**TEXT PROVIDED**:
The Customs staff in 1833 included Henry Fowler, the collector, who was paid £200 a year; George Harrison, the Controller/Surveyor with £150, John Young, the searcher, land and coast waiter £100; Samuel Duesbery the  tidewaiter and coal meter £75;  and  George Hill, boatman and coal meter apparently paid  £5. The Customs House  took £1604 in 1838. There was an officer and seven men in 1840. The privilege of bonding was granted in 1841 and a bonding warehouse proposed. (Sh 723). Tidewaiters in 1846 were Charles Tissiman and Edmond Percy, both of Sandside. John Hayton was the Collector in 1864. H.M. Customs, Scarborough, in 1882 was under W. C. Wooller Superintendant, Receiver of Wrecks, and Registrar of Ships. The second officer was Archibald Hill.



Dredgers and Excavation of the Harbour                                 19th-20th.Centuries

Accumulated sand hindered mooring and movement of ships, especially as larger vessels used the harbour. Its distribution changed with alterations in the harbour piers. From 1801 anyone wanting black sand and mud from the inner harbour to manure their land had only to apply. Offenders throwing ballast were fined after 1802. There were complaints of the unsanitary condition of the harbour in the herring season. A new lighter for moving  sand from the harbour was proposed in 1813 but  was thought too costly.



With the peace, in 1815, a long Dutch schuyt without masts, which lay in the harbour, was bought to make a sand lighter. Meanwhile, in order to employ the 150 poor attending the workhouse for relief, sand was  dug out and cast over the end of the new pier, near caste foot. Part of this returned through the gulley holes. The excavation system was continued by the Harbour Commissioners. The sandbank near the  8, 9 and 11 and 12 dolphins had gone. One to three and even four feet had been gained in depth. A committee argued that with more expenditure an area for a tier of vessels for winter moorings mght be obtained above the upper dolphins. (Buckely 62)


The harbour was dug out repeatedly when the tide was out.


Sand lighters were completed and  came into use  in 1817. In the next three years 27,000 tons of sand were taken out of the harbour. During six or seven years, three quarters of the inner harbour was rendered sandless, being taken down to a tough marine clay on which vessels lay without straining. Some old pier foundation stones were removed, gaining depth at the dolphins. The west side of the old pier was also made perpendicular in 1816. (Chapman 11) Knox saw the work done at Scarborough from 1816 to 1818 as the “salvation of  its harbour”. (Knox, Appendix A) (Meadley 106)

**ACTIONS TO TAKE**:
**a.** Based on the Scarborough harbor history, say whether each statement agrees with the text: (i) George Harrison earned £150 as Controller/Surveyor in 1833; (ii) the privilege of bonding was granted in 1846; (iii) 27,000 tons of sand were removed from the harbor over a three-year span. Answer yes or no for each and quote the words from the text that decide it.
**b.** According to the Scarborough harbor history, what was bought in 1815 to make a sand lighter?
**c.** Translate this sentence from the Scarborough harbor history into Spanish: "The harbour was dug out repeatedly when the tide was out."

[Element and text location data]
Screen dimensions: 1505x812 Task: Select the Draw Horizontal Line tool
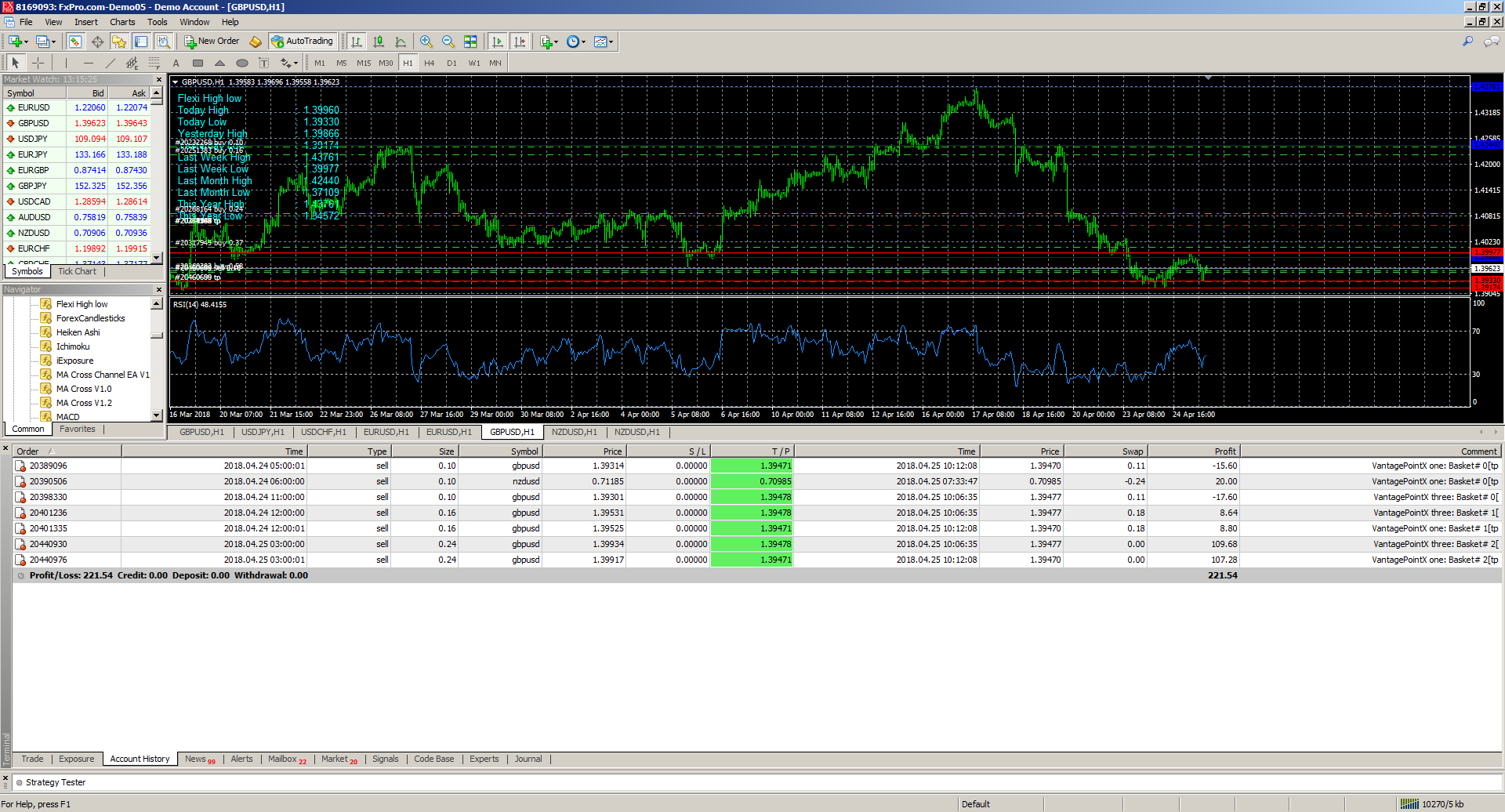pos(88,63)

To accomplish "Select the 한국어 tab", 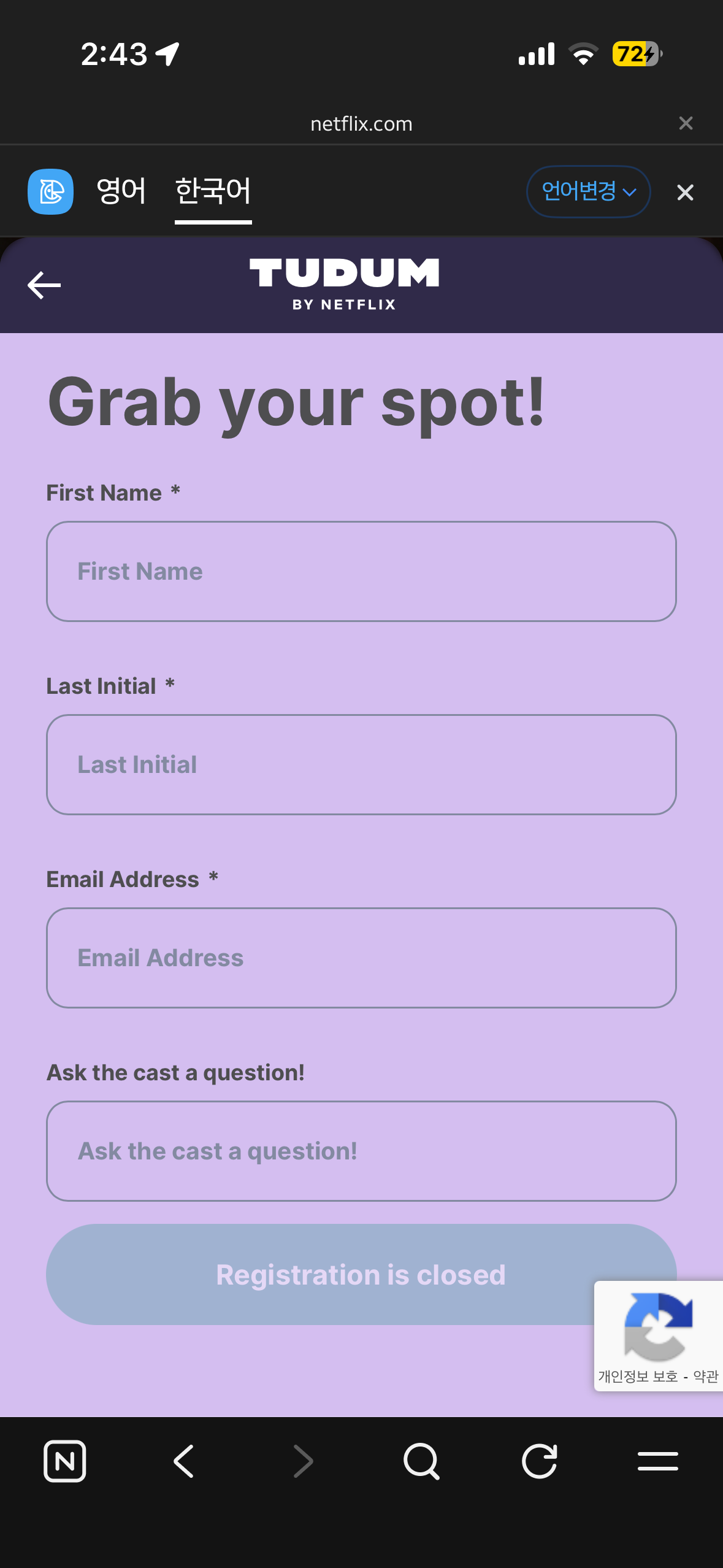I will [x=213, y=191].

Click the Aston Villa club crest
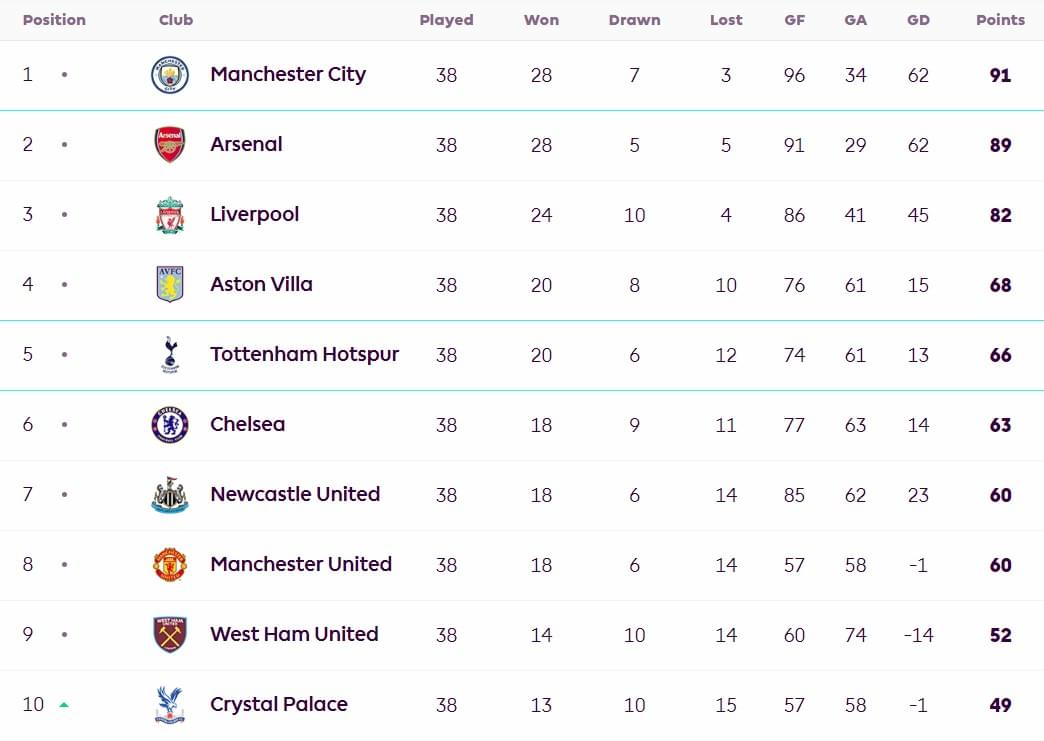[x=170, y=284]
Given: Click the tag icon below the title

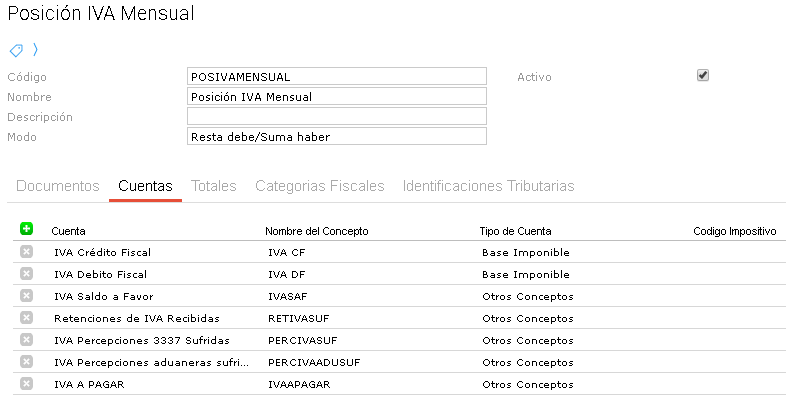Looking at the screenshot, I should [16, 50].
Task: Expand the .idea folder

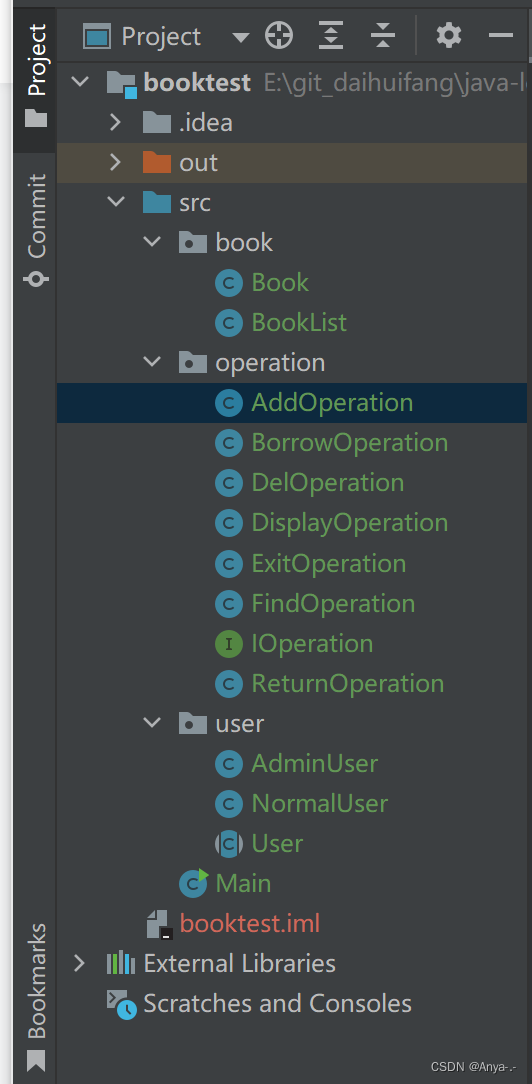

**TASK SOLUTIONS**:
**a.**
(i) Yes: "George Harrison, the Controller/Surveyor with £150"
(ii) No: "The privilege of bonding was granted in 1841"
(iii) Yes: "In the next three years 27,000 tons of sand were taken out of the harbour."

**b.** A long Dutch schuyt without masts that lay in the harbour.

**c.** El puerto se excavó repetidamente cuando la marea estaba baja.